*TASK BRIEF:* Beneath this line are the data; copy exactly the part of them that opens with the line containing "Tuesday-Saturday: 10:00am - 6:00pm" and closes with the line containing "Bicycle Accessories (517, 1543)", and only that part.

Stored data
◇ ◇ ◇ ◇ ◇

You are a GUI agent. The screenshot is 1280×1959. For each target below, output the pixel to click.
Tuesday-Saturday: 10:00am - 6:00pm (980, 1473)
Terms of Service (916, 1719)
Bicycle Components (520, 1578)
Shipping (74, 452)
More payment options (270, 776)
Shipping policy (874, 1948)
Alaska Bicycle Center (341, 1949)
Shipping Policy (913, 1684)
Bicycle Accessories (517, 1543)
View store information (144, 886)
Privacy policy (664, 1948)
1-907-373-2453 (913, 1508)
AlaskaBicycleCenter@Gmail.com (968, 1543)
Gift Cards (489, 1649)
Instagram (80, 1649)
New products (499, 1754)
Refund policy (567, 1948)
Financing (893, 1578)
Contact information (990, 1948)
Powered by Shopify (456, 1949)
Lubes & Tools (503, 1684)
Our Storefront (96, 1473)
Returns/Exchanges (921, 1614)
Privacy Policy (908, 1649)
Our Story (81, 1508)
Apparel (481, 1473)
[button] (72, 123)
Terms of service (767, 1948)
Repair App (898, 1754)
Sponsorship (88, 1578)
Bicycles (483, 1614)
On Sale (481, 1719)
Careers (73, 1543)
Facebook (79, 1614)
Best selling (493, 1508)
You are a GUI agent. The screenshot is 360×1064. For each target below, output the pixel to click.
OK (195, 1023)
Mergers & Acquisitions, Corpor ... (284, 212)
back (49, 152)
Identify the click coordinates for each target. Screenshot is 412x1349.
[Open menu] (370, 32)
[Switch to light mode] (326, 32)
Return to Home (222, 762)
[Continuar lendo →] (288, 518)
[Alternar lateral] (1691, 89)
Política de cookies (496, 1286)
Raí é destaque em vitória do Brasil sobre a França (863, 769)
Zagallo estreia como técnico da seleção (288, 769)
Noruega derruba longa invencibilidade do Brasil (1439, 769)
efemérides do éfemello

◇ ◇ ◇ ◇ ◇

*RESPONSE BOX:*
Tuesday-Saturday: 10:00am - 6:00pm (980, 1473)
Terms of Service (916, 1719)
Bicycle Components (520, 1578)
Shipping (74, 452)
More payment options (270, 776)
Shipping policy (874, 1948)
Alaska Bicycle Center (341, 1949)
Shipping Policy (913, 1684)
Bicycle Accessories (517, 1543)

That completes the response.